The NAD recommendation came just weeks after the advertising watchdog intervened in a different dispute involving T-Mobile Home Internet and Comcast. In that dispute, Comcast and Charter challenged T-Mobile Home Internet ads, arguing that they implied stronger performance than the service actually provided, and NAD agreed.

The new NAD recommendation, in large part, turns the tables on Comcast.

NAD Recommendations

NAD recommended that Comcast discontinue several implied claims:

  • “Daily periods of congestion on T-Mobile’s network last until 2 a.m.”
  • “T-Mobile is not sufficiently fast or reliable to be used during daytime hours”
  • “T-Mobile Home Internet customers need to switch to Xfinity in order to access reliably fast internet service during the day”
  • “T-Mobile’s order of prioritization of mobile customers materially renders T-Mobile Home Internet unusable except in the dead of night”
  • “As a general matter, slower speeds under certain conditions described in T-Mobile’s disclaimers and disclosures reflect typical consumer experience using T-Mobile Home Internet”

Another Xfinity ad to which T-Mobile objected is labeled “Bridwatchers.” NAD found that while Comcast did not demonstrate that online gaming using T-Mobile Home Internet would be impacted by latency on the T-Mobile network, there is evidence that lag could be an issue for some gamers. This, NAD found, supported the claim that “T-Mobile fixed home internet customers experience 2-4x the latency of wired internet customers.”

Since not all gaming would be affected on T-Mobile Home Internet, NAD recommended that Xfinity drop three claims:

  • T-Mobile Home Internet “lags and it throws the whole thing off”
  • “Getting Xfinity is the “adult” thing to do
  • “INTERNET ISSUES?” “If ONLY THEY HAD XFINITY”

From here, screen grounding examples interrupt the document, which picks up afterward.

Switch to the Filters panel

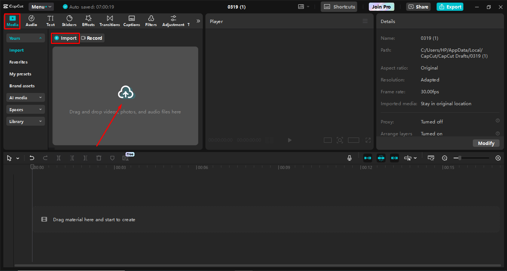[151, 20]
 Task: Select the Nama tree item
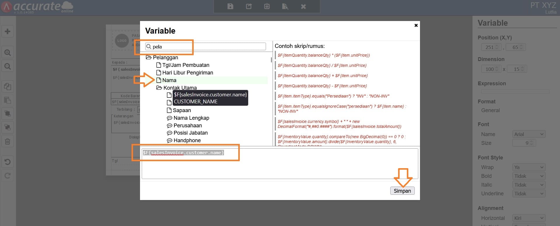[169, 80]
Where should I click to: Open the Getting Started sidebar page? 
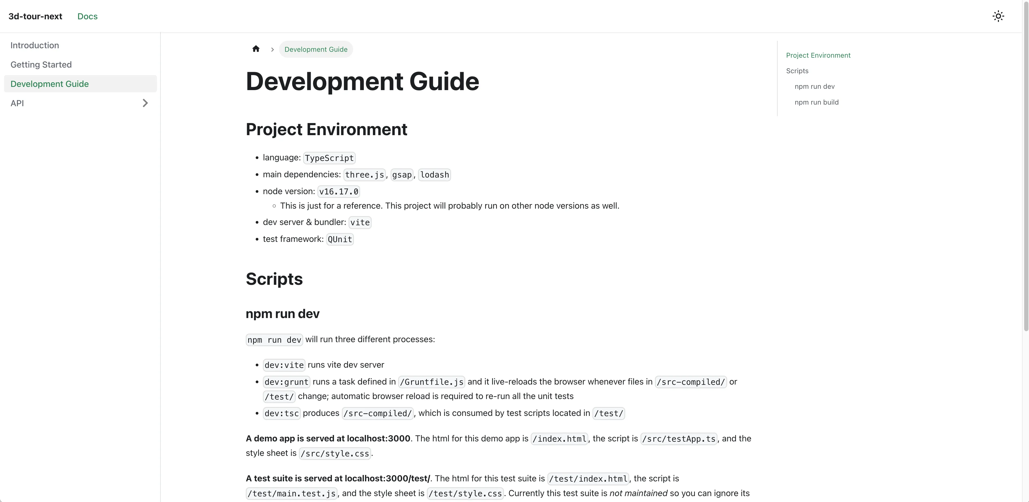pyautogui.click(x=41, y=65)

It also suggested discontinuing two implied claims:

  • T-Mobile Home Internet lags too much to be useful for gaming
  • T-Mobile Home Internet customers need to switch to Xfinity in order to enjoy gaming

T-Mobile also challenged information on the “TMo Facts” page of the Xfinity website that claimed to compare the two services. NAD recommended that Comcast modify claims that its services can be as much as 36 times faster than T-Mobile Home Internet. It also recommended that the basis of the claim be in a similar font size and proximity to the claim.

However, it found that the claims that “storms, mountains and cars – being inside – can affect your speed” is consistent with T-Mobile’s own disclaimer and therefore is substantiated. Conversely, NAD recommended that the claim that T-Mobile Home Internet is “Bad Internet” be discontinued.